Cratera boja

Scientific classification
- Kingdom: Animalia
- Phylum: Platyhelminthes
- Order: Tricladida
- Family: Geoplanidae
- Genus: Cratera
- Species: C. boja
- Binomial name: Cratera boja Araujo, Carbayo, Riutort & Álvarez-Presas, 2020

= Cratera boja =

- Authority: Araujo, Carbayo, Riutort & Álvarez-Presas, 2020

Species of flatworm

Cratera boja is a species of land planarian belonging to the subfamily Geoplaninae. It is known from specimens found in Serra da Bocaina National Park in Brazil.

==Description==
Cratera boja is a flatworm around 34 mm in length and 4–4.5 mm in width. The body is elongate, with parallel margins, a rounded front tip, and a pointed back tip. The dorsal side of the body is an olive gray base color, spotted with black patches. The patches concentrate in a median band that may be divided by a thin midline. The ventral side of the body is olive gray, turning gray at the front end.
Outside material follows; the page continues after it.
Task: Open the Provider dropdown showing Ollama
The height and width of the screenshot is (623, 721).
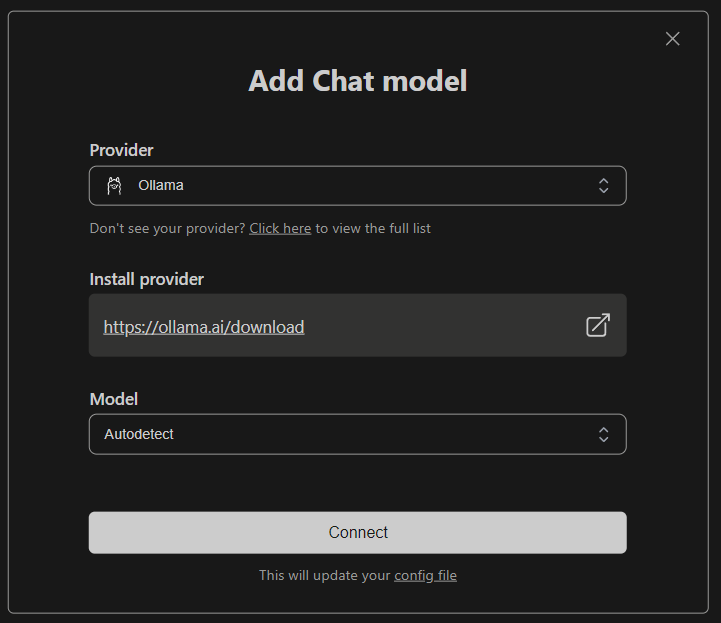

Aside from its coloration and length, it is distinguished from other members of Cratera by having marginal eyes, a bell-shaped pharynx, the distal portion of the ejaculatory duct being widened to occupy around half of the penis papilla, a narrowing that separates the male and female atria, a postero-dorsally oriented penis papilla that is shorter than the male atrium, a prostatic vesicle with an inverted-U shape in a lateral view, several cyanophil cell necks that pierce the male atrium roof, a female atrium that is half the length of the male, and the lack of a common glandular ovovitelline duct.

==Etymology==
The specific epithet is derived from the Tupi language word boja, "intermediate, middle", in reference to the intermediate size of the ejaculatory duct's distal dilation.